Aim of the task =>
Send back the entries exactly as they were given.

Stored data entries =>
────────
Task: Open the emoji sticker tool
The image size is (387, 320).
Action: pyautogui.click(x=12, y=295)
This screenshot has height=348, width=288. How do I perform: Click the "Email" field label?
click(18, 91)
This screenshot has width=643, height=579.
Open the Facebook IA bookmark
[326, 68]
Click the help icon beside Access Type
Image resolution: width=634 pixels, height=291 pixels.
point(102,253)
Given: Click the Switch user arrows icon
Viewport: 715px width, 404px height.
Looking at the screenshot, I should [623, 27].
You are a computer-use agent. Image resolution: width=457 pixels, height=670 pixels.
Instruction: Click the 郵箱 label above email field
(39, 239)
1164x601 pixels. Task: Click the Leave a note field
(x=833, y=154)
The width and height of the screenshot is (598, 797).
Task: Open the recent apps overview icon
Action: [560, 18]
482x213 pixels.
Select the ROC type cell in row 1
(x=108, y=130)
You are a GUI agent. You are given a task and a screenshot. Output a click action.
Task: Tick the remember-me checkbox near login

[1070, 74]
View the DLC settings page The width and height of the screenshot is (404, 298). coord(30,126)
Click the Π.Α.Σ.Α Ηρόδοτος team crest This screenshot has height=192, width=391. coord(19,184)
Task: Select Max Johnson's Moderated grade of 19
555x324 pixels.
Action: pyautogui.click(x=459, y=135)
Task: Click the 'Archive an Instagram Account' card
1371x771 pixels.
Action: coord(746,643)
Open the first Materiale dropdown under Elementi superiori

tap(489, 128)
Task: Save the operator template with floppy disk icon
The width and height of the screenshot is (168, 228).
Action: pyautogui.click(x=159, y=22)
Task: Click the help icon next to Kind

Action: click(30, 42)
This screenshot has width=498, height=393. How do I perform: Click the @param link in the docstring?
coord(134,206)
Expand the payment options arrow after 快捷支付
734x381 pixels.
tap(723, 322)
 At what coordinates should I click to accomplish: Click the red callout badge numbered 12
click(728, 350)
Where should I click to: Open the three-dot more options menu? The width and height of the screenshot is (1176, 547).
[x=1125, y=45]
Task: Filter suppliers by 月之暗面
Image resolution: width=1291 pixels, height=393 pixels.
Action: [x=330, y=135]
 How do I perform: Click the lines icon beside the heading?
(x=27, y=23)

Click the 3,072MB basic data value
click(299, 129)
────────
Response to this exercise =>
Task: Open the emoji sticker tool
The image size is (387, 320).
Action: pyautogui.click(x=12, y=295)
This screenshot has height=348, width=288. How do I perform: Click the "Email" field label?
click(18, 91)
This screenshot has width=643, height=579.
Open the Facebook IA bookmark
[326, 68]
Click the help icon beside Access Type
Image resolution: width=634 pixels, height=291 pixels.
point(102,253)
Given: Click the Switch user arrows icon
Viewport: 715px width, 404px height.
Looking at the screenshot, I should [623, 27].
You are a computer-use agent. Image resolution: width=457 pixels, height=670 pixels.
Instruction: Click the 郵箱 label above email field
(39, 239)
1164x601 pixels. Task: Click the Leave a note field
(x=833, y=154)
The width and height of the screenshot is (598, 797).
Task: Open the recent apps overview icon
Action: [560, 18]
482x213 pixels.
Select the ROC type cell in row 1
(x=108, y=130)
You are a GUI agent. You are given a task and a screenshot. Output a click action.
Task: Tick the remember-me checkbox near login

[1070, 74]
View the DLC settings page The width and height of the screenshot is (404, 298). coord(30,126)
Click the Π.Α.Σ.Α Ηρόδοτος team crest This screenshot has height=192, width=391. coord(19,184)
Task: Select Max Johnson's Moderated grade of 19
555x324 pixels.
Action: pyautogui.click(x=459, y=135)
Task: Click the 'Archive an Instagram Account' card
1371x771 pixels.
Action: coord(746,643)
Open the first Materiale dropdown under Elementi superiori

tap(489, 128)
Task: Save the operator template with floppy disk icon
The width and height of the screenshot is (168, 228).
Action: pyautogui.click(x=159, y=22)
Task: Click the help icon next to Kind

Action: click(30, 42)
This screenshot has width=498, height=393. How do I perform: Click the @param link in the docstring?
coord(134,206)
Expand the payment options arrow after 快捷支付
734x381 pixels.
tap(723, 322)
 At what coordinates should I click to accomplish: Click the red callout badge numbered 12
click(728, 350)
Where should I click to: Open the three-dot more options menu? The width and height of the screenshot is (1176, 547).
[x=1125, y=45]
Task: Filter suppliers by 月之暗面
Image resolution: width=1291 pixels, height=393 pixels.
Action: [x=330, y=135]
 How do I perform: Click the lines icon beside the heading?
(x=27, y=23)

Click the 3,072MB basic data value
click(299, 129)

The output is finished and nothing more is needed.